All’epoca non c’erano i call center e il telefono squillava solo per qualche scherzo telefonico da parte di qualche “scushtumatu” (maleducato) o perché qualcuno dei figli, trasferitosi al nord Italia o in Germania, avvisava che stava per tornare a casa per le vacanze estive e che sarebbe arrivato da lì a poche ore o che stava per partire dalla stazione di Monaco prima di cambiare a Milano.
All’imbrunire tornavano i nonni. C’era chi rientrava dalla “sezione” in Piazza dopo aver discusso di politica dove la conclusione era sempre la stessa: “stemmu meju quannu stemmu pesciu” (si stava meglio quando si stava peggio) o chi, essendo più attivo, tornava dalla campagna con secchi carichi di frutta che pochi minuti prima era ancora attaccata all’albero con quantità tali da sfamare un esercito e che si regalava a tutto il vicinato.
La cena, preparata in casa ma il più delle volte consumata fuori tutti insieme, comprendeva friselle accompagnate da vino casalingo, conserve sott’olio e “cucumbrazzi” (tipo di ortaggio conosciuto come “carosello”).
D’estate poi, si sa, ogni sera una sagra. Le persone più anziane non si muovevano dal loro angolo e qualcuno, tornando da una festa paesana le omaggiava con uno spumone o con un vassoio di dolci perché, anche senza vincoli di parentela, quelle persone erano i nonni di tutti. Quel piccolo pensiero valeva più di tutto l’oro del mondo che loro, con tutta naturalezza, dividevano con i bambini e adulti lì presenti e incredibilmente ce n’era sempre abbastanza per tutti. Le serate scorrevano lente e senza eccessi, avevano il suono dei grilli in sottofondo e come illuminazione c’era la luce della luna che rendeva l’atmosfera surreale.
I bambini, che fino a poche ore prima giocavano e correvano a perdifiato, si addormentavano accanto ai nonni ascoltando le loro storie e i loro canti. Con un susseguirsi di “Buonanotte”, di sedie in legno che venivano richiuse e di colpi sordi di antiche serrature si abbassava il sipario su una delle tante calde giornate salentine.
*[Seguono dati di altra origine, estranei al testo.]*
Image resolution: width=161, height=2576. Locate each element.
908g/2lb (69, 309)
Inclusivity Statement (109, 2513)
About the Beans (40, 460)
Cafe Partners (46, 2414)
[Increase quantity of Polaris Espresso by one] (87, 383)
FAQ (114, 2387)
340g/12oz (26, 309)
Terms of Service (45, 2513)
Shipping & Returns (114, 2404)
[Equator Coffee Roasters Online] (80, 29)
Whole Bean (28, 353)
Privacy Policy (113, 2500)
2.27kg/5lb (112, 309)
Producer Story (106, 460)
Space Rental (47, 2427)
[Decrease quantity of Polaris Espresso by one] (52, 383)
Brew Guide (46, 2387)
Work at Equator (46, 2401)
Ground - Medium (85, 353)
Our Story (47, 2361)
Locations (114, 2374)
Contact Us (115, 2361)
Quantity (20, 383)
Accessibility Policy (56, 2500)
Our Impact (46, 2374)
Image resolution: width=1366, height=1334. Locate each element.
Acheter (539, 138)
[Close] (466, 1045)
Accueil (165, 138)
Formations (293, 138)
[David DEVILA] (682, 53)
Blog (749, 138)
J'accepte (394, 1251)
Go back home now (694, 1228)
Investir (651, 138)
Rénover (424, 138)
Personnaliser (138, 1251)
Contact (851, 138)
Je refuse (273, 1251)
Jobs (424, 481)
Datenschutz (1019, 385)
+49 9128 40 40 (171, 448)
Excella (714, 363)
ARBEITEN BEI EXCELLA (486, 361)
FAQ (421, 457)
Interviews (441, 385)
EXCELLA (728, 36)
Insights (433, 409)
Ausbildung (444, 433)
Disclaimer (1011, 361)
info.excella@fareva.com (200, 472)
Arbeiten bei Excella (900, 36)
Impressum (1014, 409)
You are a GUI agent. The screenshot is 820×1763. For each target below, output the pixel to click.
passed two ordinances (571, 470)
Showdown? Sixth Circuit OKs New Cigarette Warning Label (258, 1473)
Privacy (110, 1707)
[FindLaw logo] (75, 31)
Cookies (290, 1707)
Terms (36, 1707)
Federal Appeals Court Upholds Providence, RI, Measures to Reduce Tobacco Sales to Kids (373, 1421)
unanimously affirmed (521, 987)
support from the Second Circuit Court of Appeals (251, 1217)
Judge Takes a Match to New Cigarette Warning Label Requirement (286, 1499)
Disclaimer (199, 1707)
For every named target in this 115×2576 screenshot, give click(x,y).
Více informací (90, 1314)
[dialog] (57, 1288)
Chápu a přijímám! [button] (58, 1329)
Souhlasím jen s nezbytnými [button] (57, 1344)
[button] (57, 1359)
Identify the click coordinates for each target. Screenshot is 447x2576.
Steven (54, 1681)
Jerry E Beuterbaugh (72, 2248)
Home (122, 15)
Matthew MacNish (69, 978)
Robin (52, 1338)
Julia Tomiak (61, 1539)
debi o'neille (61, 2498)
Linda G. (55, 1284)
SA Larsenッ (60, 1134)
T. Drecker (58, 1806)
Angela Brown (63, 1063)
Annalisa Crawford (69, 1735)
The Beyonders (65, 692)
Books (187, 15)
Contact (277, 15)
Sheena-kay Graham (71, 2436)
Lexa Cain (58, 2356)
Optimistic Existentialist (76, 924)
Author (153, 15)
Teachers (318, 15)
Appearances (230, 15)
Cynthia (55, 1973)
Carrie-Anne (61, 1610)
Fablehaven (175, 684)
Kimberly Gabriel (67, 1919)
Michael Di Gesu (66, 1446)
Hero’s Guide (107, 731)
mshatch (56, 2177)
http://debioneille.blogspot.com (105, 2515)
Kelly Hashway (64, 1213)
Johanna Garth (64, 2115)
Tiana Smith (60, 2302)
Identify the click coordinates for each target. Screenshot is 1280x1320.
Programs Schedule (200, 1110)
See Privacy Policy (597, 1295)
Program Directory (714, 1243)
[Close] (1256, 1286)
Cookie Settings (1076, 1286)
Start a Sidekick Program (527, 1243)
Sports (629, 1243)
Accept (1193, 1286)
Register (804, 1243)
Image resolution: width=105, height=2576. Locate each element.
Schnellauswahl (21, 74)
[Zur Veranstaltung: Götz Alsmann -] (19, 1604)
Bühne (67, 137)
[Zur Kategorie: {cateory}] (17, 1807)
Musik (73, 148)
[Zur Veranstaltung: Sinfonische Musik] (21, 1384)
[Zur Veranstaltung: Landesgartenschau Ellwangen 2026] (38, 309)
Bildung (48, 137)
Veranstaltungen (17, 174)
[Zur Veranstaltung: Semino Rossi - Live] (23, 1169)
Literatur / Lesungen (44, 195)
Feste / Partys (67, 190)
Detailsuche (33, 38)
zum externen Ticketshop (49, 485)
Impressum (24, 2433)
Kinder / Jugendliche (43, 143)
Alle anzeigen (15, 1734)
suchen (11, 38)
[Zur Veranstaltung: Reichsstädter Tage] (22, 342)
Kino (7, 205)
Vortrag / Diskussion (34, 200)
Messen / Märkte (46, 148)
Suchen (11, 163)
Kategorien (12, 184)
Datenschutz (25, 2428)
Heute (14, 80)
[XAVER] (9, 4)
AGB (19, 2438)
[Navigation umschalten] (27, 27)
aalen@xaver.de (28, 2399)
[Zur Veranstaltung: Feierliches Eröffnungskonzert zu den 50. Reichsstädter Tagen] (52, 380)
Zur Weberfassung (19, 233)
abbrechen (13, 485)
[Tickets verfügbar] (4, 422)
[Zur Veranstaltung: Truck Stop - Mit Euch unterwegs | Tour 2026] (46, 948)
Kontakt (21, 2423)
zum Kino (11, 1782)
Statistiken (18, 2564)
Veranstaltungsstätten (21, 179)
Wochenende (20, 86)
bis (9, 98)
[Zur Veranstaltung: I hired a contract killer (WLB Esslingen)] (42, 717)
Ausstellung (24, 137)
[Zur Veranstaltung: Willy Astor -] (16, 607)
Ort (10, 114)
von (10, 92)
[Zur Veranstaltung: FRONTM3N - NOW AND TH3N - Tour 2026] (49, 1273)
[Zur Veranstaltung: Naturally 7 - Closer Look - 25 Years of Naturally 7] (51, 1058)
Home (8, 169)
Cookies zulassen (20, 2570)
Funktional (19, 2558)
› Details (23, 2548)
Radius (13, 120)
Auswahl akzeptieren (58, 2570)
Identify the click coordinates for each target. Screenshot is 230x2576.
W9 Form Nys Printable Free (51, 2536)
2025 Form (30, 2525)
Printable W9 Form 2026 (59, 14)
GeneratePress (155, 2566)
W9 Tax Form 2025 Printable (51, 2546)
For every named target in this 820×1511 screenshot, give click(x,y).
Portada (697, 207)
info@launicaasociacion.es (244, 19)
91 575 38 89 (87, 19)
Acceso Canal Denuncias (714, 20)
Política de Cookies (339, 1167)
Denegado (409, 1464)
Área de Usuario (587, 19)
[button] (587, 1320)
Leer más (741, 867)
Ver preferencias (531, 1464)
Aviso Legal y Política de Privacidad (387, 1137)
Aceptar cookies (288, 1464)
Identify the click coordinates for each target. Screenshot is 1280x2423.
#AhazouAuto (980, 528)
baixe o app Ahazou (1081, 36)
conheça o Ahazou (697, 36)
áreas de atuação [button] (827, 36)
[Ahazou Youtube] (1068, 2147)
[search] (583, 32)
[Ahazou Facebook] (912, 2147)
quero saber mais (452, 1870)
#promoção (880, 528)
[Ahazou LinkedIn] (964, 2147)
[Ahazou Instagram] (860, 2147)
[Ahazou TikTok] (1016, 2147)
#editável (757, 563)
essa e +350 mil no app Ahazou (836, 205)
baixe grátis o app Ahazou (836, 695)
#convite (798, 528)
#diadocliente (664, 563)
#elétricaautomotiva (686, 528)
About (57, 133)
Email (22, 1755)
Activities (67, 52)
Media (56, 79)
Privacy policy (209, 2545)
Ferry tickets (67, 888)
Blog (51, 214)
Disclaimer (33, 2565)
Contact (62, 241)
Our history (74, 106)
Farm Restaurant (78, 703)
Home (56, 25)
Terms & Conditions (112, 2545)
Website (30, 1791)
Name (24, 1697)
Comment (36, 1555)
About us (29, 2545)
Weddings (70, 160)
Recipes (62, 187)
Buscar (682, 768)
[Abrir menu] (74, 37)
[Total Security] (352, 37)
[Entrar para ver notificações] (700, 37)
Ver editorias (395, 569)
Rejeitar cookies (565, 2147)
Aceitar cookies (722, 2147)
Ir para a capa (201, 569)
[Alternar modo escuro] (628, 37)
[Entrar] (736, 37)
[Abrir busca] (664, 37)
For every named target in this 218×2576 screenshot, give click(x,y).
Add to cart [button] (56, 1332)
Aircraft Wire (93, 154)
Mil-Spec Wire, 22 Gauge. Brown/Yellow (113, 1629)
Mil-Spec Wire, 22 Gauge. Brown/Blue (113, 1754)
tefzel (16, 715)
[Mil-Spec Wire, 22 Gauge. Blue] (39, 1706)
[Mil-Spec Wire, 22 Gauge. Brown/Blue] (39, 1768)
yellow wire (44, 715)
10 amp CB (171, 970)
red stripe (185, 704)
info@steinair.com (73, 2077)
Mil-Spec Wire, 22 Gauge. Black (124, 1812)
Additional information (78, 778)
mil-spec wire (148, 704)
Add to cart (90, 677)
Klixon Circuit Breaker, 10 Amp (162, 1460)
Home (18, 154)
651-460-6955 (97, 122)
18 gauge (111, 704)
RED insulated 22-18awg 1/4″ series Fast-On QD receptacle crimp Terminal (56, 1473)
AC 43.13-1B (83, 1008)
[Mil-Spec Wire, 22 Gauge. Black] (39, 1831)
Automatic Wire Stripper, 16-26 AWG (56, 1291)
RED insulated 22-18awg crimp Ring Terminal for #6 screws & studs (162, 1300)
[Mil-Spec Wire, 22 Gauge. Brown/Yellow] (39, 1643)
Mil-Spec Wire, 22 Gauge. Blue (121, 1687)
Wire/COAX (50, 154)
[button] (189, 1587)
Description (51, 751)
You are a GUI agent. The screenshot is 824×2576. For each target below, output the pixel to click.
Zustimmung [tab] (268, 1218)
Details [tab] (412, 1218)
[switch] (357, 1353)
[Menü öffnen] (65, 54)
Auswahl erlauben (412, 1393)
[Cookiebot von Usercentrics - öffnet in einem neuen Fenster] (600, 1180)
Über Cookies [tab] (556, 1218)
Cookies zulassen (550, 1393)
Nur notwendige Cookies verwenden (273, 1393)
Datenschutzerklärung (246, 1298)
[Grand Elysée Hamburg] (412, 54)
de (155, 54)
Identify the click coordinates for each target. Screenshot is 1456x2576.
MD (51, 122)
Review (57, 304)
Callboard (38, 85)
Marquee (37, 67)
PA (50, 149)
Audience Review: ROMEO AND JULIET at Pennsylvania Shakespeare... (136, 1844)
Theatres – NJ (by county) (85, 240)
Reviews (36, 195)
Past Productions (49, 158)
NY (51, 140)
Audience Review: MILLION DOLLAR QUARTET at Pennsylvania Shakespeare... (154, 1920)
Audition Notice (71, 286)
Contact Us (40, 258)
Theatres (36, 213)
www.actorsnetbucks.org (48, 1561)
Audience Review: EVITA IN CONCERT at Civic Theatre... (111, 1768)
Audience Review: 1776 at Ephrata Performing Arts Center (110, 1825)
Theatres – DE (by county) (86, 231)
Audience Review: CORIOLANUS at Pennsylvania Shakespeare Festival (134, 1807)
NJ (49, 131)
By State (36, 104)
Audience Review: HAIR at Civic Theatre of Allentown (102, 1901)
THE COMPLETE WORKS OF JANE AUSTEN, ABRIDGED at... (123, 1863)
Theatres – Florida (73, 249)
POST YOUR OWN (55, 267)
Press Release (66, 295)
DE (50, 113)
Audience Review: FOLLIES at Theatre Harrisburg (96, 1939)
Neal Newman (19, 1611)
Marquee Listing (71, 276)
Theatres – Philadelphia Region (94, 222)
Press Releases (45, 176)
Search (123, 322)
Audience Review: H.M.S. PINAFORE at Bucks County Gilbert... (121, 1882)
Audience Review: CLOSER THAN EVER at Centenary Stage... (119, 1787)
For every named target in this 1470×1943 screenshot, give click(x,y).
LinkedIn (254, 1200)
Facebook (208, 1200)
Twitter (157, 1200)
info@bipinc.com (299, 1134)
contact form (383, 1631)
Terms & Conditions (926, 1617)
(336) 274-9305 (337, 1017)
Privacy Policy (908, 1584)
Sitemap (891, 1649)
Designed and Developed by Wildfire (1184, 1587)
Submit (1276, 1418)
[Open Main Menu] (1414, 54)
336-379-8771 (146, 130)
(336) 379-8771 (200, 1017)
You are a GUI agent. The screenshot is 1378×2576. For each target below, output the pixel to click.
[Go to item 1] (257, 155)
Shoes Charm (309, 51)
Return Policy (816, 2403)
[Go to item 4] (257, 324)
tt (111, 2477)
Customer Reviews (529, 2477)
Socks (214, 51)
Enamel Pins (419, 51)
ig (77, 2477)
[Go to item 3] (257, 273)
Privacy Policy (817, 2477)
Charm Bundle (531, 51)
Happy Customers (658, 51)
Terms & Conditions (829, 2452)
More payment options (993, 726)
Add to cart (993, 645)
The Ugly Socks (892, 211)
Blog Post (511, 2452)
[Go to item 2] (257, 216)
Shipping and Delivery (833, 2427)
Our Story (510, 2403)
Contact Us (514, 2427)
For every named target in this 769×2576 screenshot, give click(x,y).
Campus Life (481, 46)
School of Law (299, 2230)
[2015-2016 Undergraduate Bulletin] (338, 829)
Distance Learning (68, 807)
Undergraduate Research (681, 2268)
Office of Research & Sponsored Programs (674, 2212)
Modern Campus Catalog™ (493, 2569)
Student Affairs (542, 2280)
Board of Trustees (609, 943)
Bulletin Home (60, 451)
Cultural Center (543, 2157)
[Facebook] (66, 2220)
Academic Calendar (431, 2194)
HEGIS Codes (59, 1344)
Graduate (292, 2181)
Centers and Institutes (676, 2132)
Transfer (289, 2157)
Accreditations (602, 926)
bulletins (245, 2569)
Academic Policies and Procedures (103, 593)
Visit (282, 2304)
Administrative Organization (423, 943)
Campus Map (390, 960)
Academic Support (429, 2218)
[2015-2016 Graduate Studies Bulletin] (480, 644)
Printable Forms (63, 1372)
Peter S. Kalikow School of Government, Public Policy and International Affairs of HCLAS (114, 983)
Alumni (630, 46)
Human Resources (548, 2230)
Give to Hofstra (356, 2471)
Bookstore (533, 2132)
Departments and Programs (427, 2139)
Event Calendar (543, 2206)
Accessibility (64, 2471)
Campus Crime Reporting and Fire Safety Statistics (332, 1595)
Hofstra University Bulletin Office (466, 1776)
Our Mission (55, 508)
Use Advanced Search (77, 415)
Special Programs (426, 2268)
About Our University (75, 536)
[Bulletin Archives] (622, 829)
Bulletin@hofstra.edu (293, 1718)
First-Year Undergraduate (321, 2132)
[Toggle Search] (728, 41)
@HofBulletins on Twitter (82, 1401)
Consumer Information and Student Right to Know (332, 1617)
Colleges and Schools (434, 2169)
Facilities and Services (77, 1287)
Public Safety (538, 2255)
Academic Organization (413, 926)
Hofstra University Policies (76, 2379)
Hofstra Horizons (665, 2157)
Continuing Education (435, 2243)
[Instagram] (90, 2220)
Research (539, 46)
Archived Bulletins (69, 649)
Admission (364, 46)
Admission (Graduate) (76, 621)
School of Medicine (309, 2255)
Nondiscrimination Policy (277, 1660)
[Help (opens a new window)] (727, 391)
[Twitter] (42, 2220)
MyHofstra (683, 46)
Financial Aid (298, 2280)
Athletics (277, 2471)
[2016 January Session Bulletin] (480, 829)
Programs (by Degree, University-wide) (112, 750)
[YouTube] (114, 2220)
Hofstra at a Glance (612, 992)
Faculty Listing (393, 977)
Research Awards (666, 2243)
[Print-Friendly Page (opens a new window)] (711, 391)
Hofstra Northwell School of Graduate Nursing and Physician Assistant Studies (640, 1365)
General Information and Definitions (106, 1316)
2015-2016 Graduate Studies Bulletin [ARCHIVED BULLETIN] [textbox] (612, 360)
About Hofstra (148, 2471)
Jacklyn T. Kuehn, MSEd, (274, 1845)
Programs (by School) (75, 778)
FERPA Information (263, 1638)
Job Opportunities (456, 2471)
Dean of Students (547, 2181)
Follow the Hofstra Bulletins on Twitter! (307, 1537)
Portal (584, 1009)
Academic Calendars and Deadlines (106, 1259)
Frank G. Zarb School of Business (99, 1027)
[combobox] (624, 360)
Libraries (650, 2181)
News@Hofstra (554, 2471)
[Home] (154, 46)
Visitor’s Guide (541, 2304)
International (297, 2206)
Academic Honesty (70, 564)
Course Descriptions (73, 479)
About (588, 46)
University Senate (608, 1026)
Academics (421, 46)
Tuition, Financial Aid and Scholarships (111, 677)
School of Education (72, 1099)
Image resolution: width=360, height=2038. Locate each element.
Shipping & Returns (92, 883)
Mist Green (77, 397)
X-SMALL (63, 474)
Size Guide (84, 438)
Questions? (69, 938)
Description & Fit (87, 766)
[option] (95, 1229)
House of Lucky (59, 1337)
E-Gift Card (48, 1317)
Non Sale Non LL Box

Ora, in poco più di 20 anni, tutto questo non c’è più.
Al posto di quei canti, dei secchi pieni di frutta, dei grembiuli sbiaditi resta solo un cartello con scritto ‘Vendesi‘ e un numero di telefono appeso su quella tenda in legno ormai logora che non viene riavvolta da tanto, troppo, tempo e che, come uno scrigno, custodisce ricordi dal valore inestimabile.